Re: [PATCH v4 00/14] Implement call_rcu_lazy() and miscellaneous fixes
From: Joel Fernandes
Date: Tue Aug 30 2022 - 14:47:09 EST
On 8/30/2022 12:22 PM, Frederic Weisbecker wrote:
> On Tue, Aug 30, 2022 at 06:03:16PM +0200, Frederic Weisbecker wrote:
>> On Tue, Aug 30, 2022 at 04:43:43AM -0700, Paul E. McKenney wrote:
>>> On Tue, Aug 30, 2022 at 12:53:24PM +0200, Frederic Weisbecker wrote:
>>>> On Mon, Aug 29, 2022 at 01:42:02PM -0700, Paul E. McKenney wrote:
>>>>> On Mon, Aug 29, 2022 at 04:36:40PM -0400, Joel Fernandes wrote:
>>>>>> On Mon, Aug 29, 2022 at 3:46 PM Frederic Weisbecker <frederic@xxxxxxxxxx> wrote:
>>>>>>> On Mon, Aug 29, 2022 at 12:45:40PM -0400, Joel Fernandes wrote:
>>>>>>>> On 8/29/2022 9:40 AM, Frederic Weisbecker wrote:
>>>>>
>>>>> [ . . . ]
>>>>>
>>>>>>>>> 2) NOCB implies performance issues.
>>>>>>>>
>>>>>>>> Which kinds of? There is slightly worse boot times, but I'm guessing that's do
>>>>>>>> with the extra scheduling overhead of the extra threads which is usually not a
>>>>>>>> problem except that RCU is used in the critical path of boot up (on ChromeOS).
>>>>>>>
>>>>>>> I never measured it myself but executing callbacks on another CPUs, with
>>>>>>> context switches and locking can only involve significant performance issues if callbacks
>>>>>>> are frequent. So it's a tradeoff between power and performance.
>>>>>>
>>>>>> In my testing of benchmarks on real systems with 8-16 CPUs, the
>>>>>> performance hit is down in the noise.
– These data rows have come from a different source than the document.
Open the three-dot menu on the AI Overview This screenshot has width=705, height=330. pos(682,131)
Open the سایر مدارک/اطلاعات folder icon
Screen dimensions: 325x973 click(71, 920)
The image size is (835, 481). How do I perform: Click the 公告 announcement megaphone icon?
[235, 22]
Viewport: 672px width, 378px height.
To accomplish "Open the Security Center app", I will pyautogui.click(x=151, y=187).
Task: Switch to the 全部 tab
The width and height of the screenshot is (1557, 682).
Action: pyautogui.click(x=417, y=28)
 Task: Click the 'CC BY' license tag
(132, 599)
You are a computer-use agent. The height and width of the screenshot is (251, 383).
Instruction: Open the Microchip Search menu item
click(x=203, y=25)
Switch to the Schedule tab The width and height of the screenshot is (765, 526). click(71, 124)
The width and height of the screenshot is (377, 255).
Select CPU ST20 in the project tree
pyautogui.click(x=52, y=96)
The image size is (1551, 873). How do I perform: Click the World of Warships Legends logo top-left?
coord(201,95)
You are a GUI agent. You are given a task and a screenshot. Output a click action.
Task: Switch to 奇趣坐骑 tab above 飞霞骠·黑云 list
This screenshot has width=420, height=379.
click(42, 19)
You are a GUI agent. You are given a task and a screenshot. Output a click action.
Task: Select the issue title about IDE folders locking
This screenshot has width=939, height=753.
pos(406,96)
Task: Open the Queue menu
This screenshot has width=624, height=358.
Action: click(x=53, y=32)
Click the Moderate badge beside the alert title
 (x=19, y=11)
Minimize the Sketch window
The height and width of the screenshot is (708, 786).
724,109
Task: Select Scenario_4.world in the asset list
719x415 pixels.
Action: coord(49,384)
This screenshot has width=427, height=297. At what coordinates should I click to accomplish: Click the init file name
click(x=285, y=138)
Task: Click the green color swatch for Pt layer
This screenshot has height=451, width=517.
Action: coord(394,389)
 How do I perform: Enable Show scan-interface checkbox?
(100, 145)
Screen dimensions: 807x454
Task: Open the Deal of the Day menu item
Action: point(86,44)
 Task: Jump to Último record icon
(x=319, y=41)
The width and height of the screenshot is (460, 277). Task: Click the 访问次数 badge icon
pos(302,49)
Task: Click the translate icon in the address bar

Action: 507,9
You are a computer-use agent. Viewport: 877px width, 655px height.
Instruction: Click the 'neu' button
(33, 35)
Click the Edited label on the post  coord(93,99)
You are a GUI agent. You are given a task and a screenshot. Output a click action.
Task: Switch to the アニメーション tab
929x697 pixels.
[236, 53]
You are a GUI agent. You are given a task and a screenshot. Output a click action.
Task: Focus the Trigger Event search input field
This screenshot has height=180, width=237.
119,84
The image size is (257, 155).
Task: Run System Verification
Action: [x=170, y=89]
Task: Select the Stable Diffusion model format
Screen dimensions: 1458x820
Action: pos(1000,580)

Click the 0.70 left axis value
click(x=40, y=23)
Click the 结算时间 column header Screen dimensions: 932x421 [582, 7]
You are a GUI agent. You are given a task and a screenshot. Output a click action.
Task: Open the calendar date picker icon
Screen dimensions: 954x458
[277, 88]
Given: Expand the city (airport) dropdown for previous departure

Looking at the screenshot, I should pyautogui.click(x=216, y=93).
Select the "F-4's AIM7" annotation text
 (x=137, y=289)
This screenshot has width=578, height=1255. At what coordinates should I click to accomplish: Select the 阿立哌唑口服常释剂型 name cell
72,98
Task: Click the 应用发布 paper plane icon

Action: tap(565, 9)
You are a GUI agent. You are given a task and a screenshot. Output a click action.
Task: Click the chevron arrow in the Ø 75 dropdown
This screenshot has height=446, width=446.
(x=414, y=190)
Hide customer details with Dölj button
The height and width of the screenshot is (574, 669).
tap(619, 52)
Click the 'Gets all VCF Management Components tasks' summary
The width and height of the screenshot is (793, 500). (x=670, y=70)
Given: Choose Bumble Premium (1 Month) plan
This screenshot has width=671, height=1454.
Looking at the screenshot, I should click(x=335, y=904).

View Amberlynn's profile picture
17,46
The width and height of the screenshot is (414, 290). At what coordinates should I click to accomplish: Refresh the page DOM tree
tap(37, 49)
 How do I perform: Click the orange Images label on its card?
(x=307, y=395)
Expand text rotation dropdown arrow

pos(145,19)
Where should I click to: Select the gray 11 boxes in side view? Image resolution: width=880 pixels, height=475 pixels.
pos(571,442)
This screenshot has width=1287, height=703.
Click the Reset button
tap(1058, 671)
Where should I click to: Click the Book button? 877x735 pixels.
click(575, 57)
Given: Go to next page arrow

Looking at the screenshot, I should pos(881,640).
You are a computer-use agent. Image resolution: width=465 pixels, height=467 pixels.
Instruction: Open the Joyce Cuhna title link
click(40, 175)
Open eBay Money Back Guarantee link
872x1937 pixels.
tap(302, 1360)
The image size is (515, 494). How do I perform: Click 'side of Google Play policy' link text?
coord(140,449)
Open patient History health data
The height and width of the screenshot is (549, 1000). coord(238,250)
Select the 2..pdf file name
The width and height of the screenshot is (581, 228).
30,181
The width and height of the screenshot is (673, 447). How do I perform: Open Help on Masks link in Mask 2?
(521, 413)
It is possible though that maybe
>>>>>> one can write a non-realistic synthetic test to force the performance
>>>>>> issues, but I've not seen it in the real world. Maybe on
>>>>>> networking-heavy servers with lots of cores, you'll see it but their
>>>>>> batteries if any would be pretty big :-).
>>>>>
>>>>> To Frederic's point, if you have enough servers, even a 1% decrease in
>>>>> power consumption is a very big deal. ;-)
>>>>
>>>> The world has enough servers, for that matters ;-)
>>>
>>> True enough! Now you need only demonstrate that call_rcu_lazy() for
>>> !rcu_nocbs servers would actually deliver that 1%. ;-)
>>
>> Well, !rcu_nocbs is not only used by server but also by pretty much
>> everything else, except android IIUC. I can't really measure the whole
>> world but I don't see how the idleness of a server/router/desktop/embedded/rt/hpc
>> device differs from the idleness of an android device.
>>
>> But ok I'll try to measure that.
>
> Although who knows, may be some periodic file operation while idle are specific
> to Android. I'll try to trace lazy callbacks while idle and the number of grace
> periods associated.
One potential usecase could be logging if the logger is opening and closing log
files during logging updates. Uladzislau reported this on Android, that a system
logger was doing file open/close and triggering RCU that way (file table,
dentry, inode code all queue RCU callbacks).